• What you have to do: The required output is the exact run of lines below that opens at the line with "Screen dimensions: 1280x720" and closes at the line with "Task: Switch to Upcoming Meetings tab".

• Material to process:
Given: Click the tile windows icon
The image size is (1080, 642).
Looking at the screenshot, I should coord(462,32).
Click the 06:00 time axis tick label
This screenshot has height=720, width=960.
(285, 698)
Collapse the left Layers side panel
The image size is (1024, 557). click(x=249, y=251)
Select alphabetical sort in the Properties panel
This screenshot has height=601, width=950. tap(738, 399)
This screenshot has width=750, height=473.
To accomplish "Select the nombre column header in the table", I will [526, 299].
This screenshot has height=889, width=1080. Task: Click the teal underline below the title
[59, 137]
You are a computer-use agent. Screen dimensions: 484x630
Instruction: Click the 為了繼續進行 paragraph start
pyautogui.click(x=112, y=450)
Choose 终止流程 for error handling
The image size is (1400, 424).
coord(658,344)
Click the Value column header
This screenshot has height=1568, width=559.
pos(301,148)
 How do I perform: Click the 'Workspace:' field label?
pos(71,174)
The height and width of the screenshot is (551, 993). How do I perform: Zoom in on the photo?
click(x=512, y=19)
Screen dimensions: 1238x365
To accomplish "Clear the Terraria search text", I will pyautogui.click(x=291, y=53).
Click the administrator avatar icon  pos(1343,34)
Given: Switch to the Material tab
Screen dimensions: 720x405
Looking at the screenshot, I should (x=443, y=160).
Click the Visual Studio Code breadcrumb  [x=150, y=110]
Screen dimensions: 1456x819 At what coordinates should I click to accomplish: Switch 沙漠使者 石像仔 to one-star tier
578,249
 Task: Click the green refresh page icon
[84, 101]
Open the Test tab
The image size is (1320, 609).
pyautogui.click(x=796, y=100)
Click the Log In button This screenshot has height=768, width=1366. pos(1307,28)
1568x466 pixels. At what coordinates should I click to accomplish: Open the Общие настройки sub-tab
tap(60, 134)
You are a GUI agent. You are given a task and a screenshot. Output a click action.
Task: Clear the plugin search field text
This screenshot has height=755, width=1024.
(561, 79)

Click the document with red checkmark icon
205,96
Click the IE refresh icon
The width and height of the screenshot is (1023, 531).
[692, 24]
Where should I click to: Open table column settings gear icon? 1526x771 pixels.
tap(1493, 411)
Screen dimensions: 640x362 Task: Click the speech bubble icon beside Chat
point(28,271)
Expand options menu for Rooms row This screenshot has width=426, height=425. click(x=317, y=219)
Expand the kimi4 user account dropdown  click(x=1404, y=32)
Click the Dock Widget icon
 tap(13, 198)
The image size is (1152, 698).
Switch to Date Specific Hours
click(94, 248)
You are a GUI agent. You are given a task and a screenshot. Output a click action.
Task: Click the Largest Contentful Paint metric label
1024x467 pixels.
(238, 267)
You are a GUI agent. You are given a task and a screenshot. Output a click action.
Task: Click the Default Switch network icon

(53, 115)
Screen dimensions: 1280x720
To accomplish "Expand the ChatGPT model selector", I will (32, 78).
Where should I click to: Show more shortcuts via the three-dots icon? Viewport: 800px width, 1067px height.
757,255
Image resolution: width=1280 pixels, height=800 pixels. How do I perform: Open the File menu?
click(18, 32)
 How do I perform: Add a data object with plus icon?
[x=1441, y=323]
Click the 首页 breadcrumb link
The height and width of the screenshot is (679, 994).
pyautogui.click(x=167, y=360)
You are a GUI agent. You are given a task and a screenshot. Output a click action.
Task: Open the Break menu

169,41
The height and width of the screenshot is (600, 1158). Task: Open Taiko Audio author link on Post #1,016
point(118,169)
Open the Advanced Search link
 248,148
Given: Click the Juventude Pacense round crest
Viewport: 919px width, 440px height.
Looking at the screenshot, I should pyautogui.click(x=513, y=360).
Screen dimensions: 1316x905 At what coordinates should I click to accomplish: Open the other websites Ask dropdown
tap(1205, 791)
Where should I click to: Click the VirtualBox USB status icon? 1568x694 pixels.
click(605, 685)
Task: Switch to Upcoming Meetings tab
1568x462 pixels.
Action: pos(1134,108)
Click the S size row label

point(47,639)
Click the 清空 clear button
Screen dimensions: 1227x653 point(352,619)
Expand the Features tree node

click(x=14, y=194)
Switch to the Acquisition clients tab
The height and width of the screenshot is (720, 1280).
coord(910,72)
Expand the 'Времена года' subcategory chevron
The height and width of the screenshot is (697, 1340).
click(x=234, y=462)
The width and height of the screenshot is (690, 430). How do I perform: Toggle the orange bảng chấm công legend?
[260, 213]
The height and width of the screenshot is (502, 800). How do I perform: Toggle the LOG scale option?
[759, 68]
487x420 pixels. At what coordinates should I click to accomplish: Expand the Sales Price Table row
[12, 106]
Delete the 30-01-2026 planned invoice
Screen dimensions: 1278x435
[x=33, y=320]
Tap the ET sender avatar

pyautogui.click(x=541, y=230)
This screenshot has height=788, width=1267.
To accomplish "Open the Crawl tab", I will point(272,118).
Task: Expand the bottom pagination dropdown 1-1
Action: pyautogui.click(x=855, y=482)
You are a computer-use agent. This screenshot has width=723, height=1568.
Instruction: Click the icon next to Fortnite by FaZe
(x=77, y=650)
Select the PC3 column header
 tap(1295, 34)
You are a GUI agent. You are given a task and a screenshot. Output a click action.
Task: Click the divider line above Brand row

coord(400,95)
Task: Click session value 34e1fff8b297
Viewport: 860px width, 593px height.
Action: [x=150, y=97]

• Answer space:
Screen dimensions: 1280x720
To accomplish "Expand the ChatGPT model selector", I will (32, 78).
Where should I click to: Show more shortcuts via the three-dots icon? Viewport: 800px width, 1067px height.
757,255
Image resolution: width=1280 pixels, height=800 pixels. How do I perform: Open the File menu?
click(18, 32)
 How do I perform: Add a data object with plus icon?
[x=1441, y=323]
Click the 首页 breadcrumb link
The height and width of the screenshot is (679, 994).
pyautogui.click(x=167, y=360)
You are a GUI agent. You are given a task and a screenshot. Output a click action.
Task: Open the Break menu

169,41
The height and width of the screenshot is (600, 1158). Task: Open Taiko Audio author link on Post #1,016
point(118,169)
Open the Advanced Search link
 248,148
Given: Click the Juventude Pacense round crest
Viewport: 919px width, 440px height.
Looking at the screenshot, I should pyautogui.click(x=513, y=360).
Screen dimensions: 1316x905 At what coordinates should I click to accomplish: Open the other websites Ask dropdown
tap(1205, 791)
Where should I click to: Click the VirtualBox USB status icon? 1568x694 pixels.
click(605, 685)
Task: Switch to Upcoming Meetings tab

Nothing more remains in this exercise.